The reason the previous Gemini API worked, even if the model wasn’t exactly what you wanted, is because there’s a GPU on the other side of the network—one that’s even more powerful than what I mentioned above. (Since it’s Google, it might be a TPU, but it’s pretty much the same thing. It’s not a CPU.)

Even if you train a single ant, you can’t make it strong enough to beat an elephant… Maybe “ant” is an exaggeration—let’s say it’s strong enough to handle a mouse or a squirrel…

In terms of HF, Zero GPU Spaces costs $9 a month and lets you use it for 25 minutes a day; it’s part of the high-performance GPU Spaces category, but since there’s a daily GPU usage limit (quota), it’ll be inconvenient if you plan to use it for extended periods at once. Also, coding on Zero GPU Spaces is trickier and more finicky than on regular GPU Spaces. Still, since it guarantees performance and is relatively inexpensive, it’s ideal for prototyping or creating demos to show others, but it has too many restrictions if you just want to “use it” for general purposes.

GPUs are expensive in reality. While there are occasionally free usage quotas provided for research support or corporate demos, these are extremely rare exceptions. Most people who want to use OSS AI end up buying expensive consumer-grade GPUs for their personal PCs. There are even a few who purchase enterprise-grade GPUs—which are several times more expensive—for personal use. There are several well-known services, including HF, that offer paid rentals by the hour.

In any case, “free” and “unrestricted” access to GPUs—barring scams—is virtually nonexistent. The only exception might be the 16GB VRAM Tesla T4 GPU on Google Colab Free, which you can use for a few dozen minutes a day…

In short, the bottom line is that “what stands in the way of your (and others’) implementation goals is the financial cost.”:pensive_face:

Fine. Help out a little with the coding: New Riffusion - a Hugging Face Space by Gertie2013

I’m keeping the model IDs: https://huggingface.co/tencent/SongGeneration (for generating music**), https://huggingface.co/daydreamlive/DreamVAE (for** editing music**)**

Well, I can’t really help you unless I know your target environment—specifically, what level of GPU you’ll actually be using…

Also, I don’t do custom development work for others. I’m not completely swamped, but I don’t have that much free time. If I’m interested, I might help out on my own, but sometimes I won’t do anything at all.

If you’re looking for a reliable workforce, you’re better off paying someone to do the job…

What about T4?

I used Zero GPU to actually measure the memory usage of the GPU version I created earlier, and it looks like it should run as long as there is at least about 7.5 GB of VRAM and at least about 27 GB of RAM. I can’t say for certain, but this should serve as a rough guide.

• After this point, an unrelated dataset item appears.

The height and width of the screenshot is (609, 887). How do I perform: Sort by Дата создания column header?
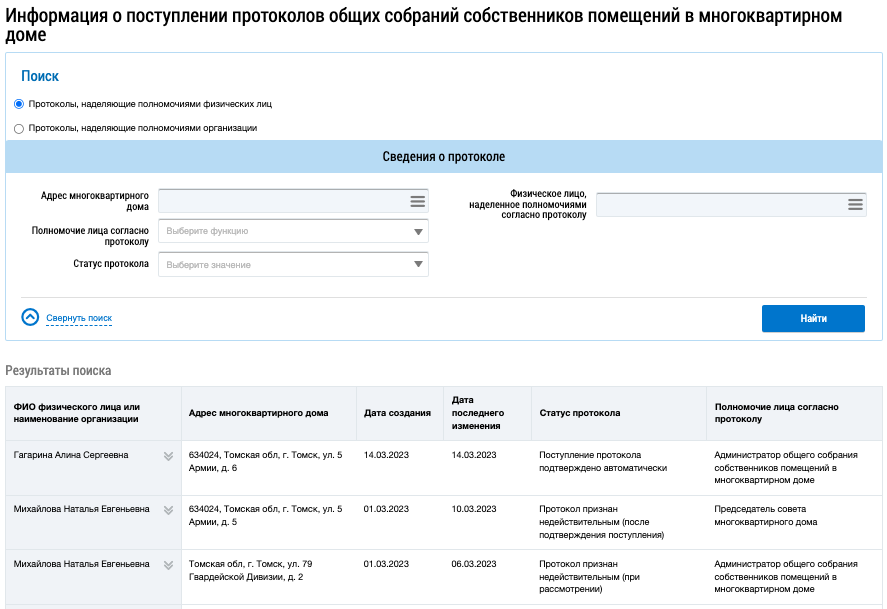pos(397,413)
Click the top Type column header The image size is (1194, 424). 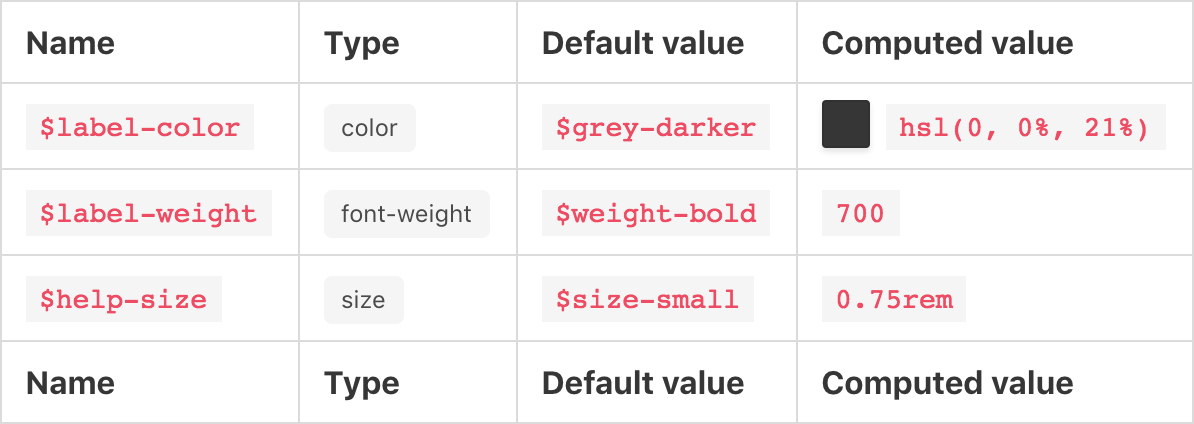362,43
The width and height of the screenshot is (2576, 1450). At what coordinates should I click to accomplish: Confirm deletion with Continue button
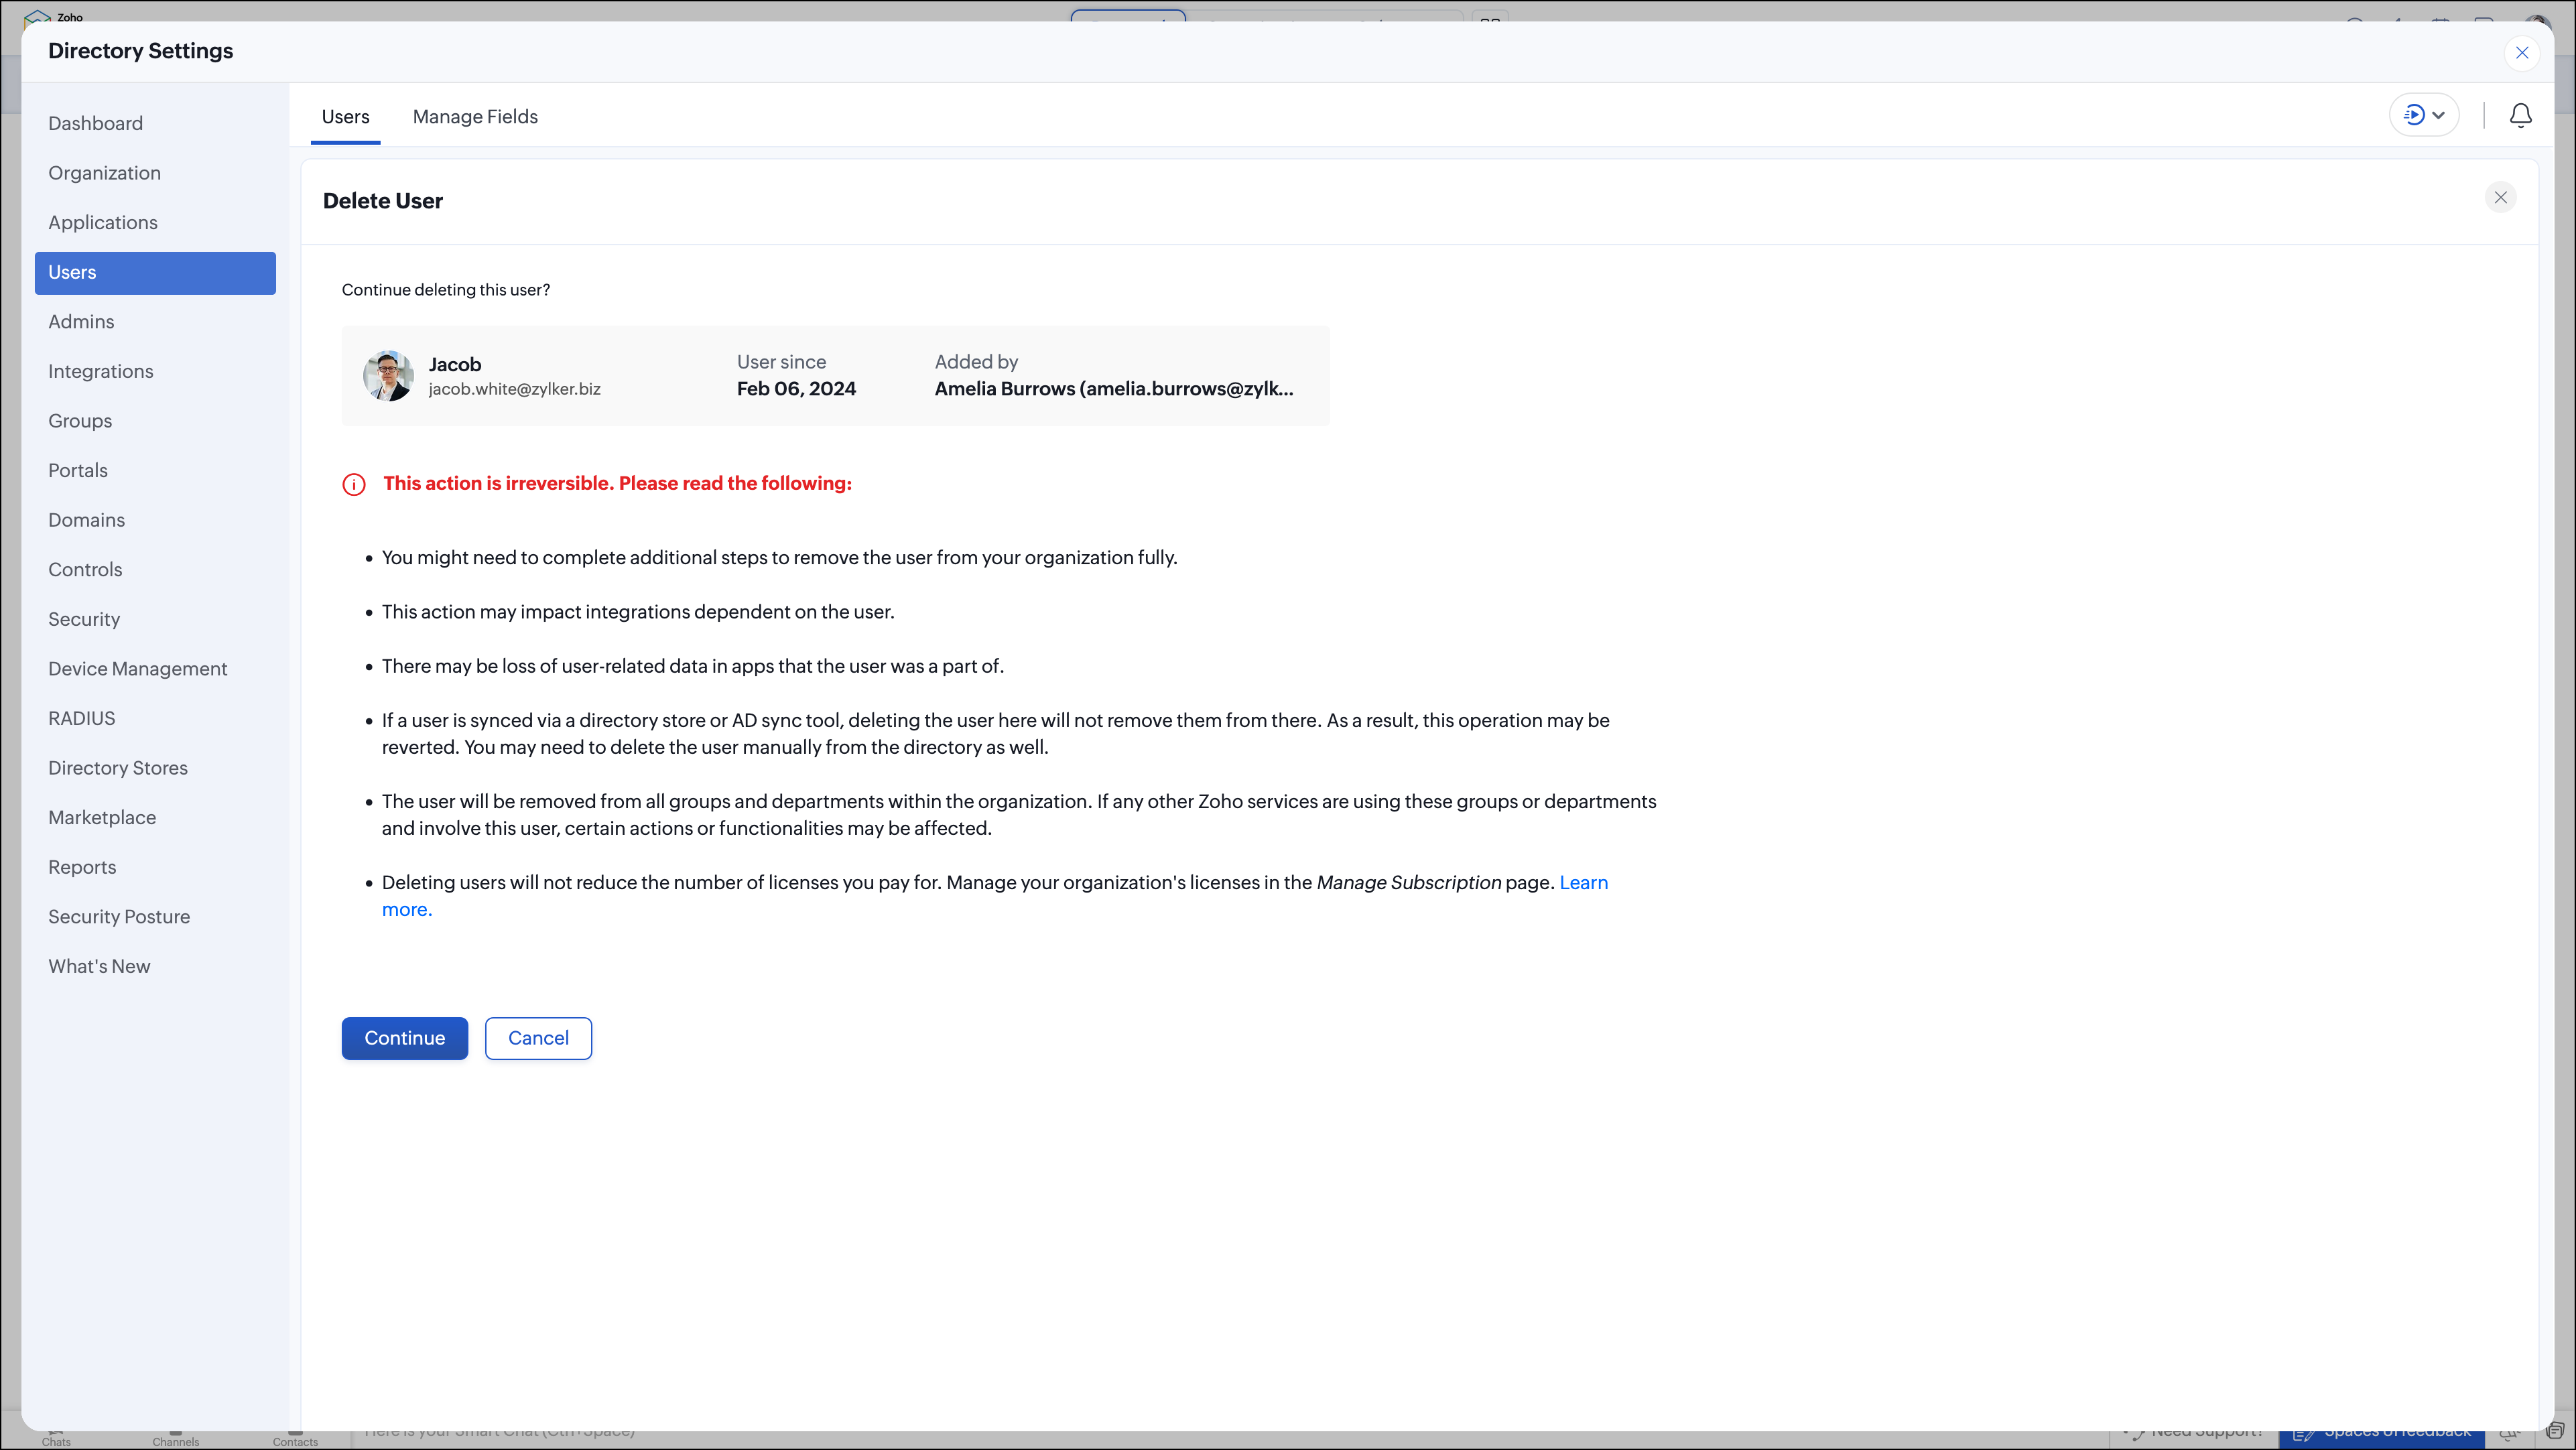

Applying this to actual HF Spaces, a T4 small instance would have enough VRAM but not enough RAM to run it. A T4 medium instance might be able to run it. An L40S instance should run slightly faster based on these calculations.

Edit:
By the way, aside from the discussion about T4, daydreamlive/DreamVAE doesn’t seem to be the kind of model used for music editing.